这是计算二叉搜索树中每个平衡因子的基础,我们设最低层为高度1,则计算节点高度的代码为:

public static Integer countHeight(SearchTree searchTree) {
    if (Objects.isNull(searchTree)) {
        return 0;
    }
    searchTree.setHeight(Math.max(countHeight(searchTree.getLeftChild()),
                                  countHeight(searchTree.getRightChild())) + 1);
    return searchTree.getHeight();
}

这里有个半动态规划的结论:当前节点的高度,等于左右子树的最大高度+1;这里的写法有点树形DP的味道。

计算每个节点的平衡因子

public static void countBalanceNumber(SearchTree searchTree, MaxNumber max, SearchTree fatherTree, Integer type) {
    if (Objects.nonNull(searchTree.getValue())) {
        if (Objects.isNull(searchTree.getLeftChild()) 
            && Objects.nonNull(searchTree.getRightChild())) {
            searchTree.setBalanceNumber(-searchTree.getRightChild().getHeight());
        }
        if (Objects.nonNull(searchTree.getLeftChild()) 
            && Objects.isNull(searchTree.getRightChild())) {
            searchTree.setBalanceNumber(searchTree.getLeftChild().getHeight());
        }
        if (Objects.isNull(searchTree.getLeftChild()) 
            && Objects.isNull(searchTree.getRightChild())) {
            searchTree.setBalanceNumber(0);
        }
        if (Objects.nonNull(searchTree.getLeftChild())

########

**练习内容**
从上面讲二叉搜索树平衡因子的文本中,原样摘出“这是计算二叉搜索树中每个平衡”与“里的写法有点树形DP的味道。”之间的部分,两端包括在内。

**数据部分**
########

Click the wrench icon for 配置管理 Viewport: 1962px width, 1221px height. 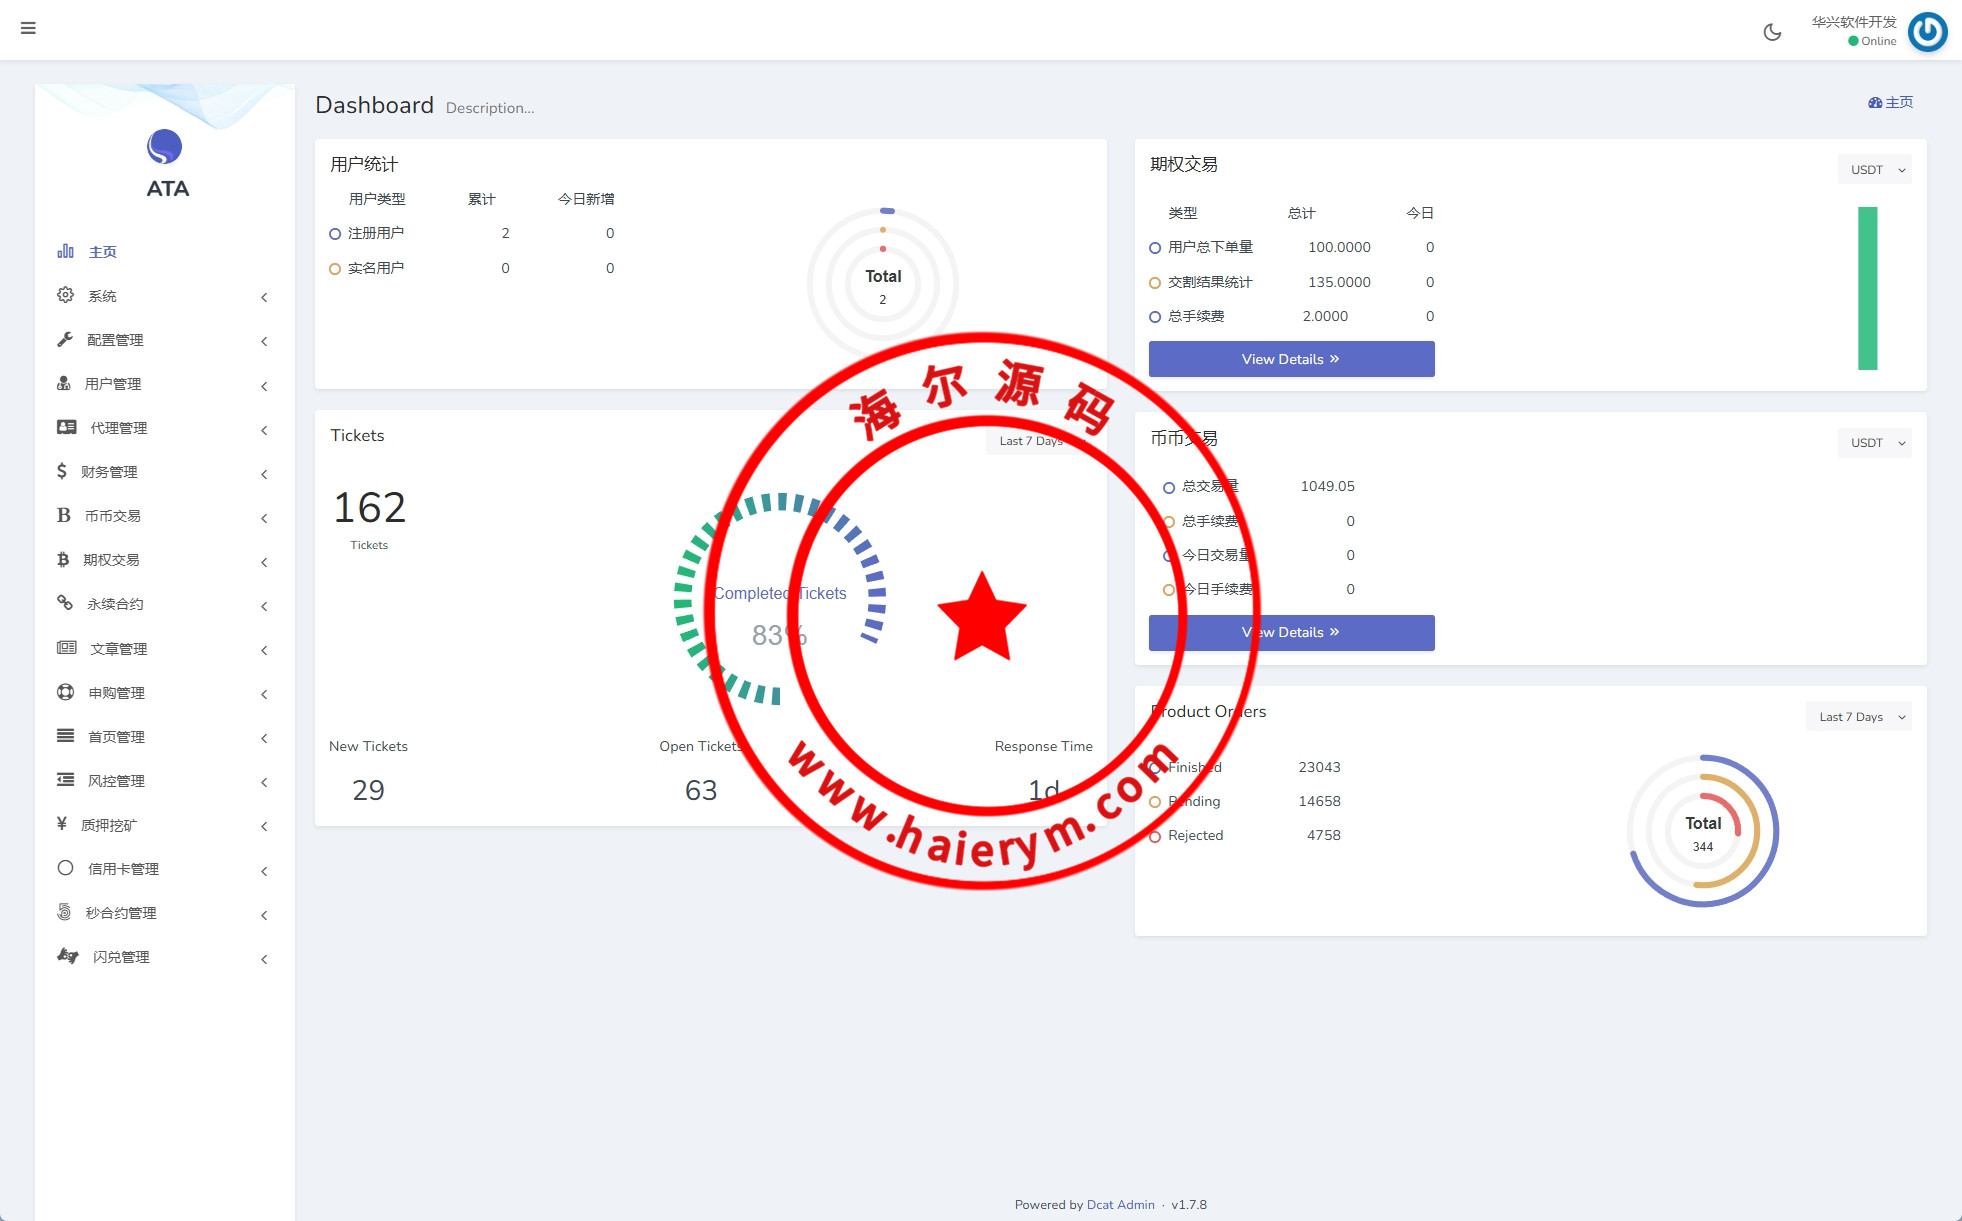click(x=65, y=339)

########

**练习结果**
这是计算二叉搜索树中每个平衡因子的基础,我们设最低层为高度1,则计算节点高度的代码为:

public static Integer countHeight(SearchTree searchTree) {
    if (Objects.isNull(searchTree)) {
        return 0;
    }
    searchTree.setHeight(Math.max(countHeight(searchTree.getLeftChild()),
                                  countHeight(searchTree.getRightChild())) + 1);
    return searchTree.getHeight();
}

这里有个半动态规划的结论:当前节点的高度,等于左右子树的最大高度+1;这里的写法有点树形DP的味道。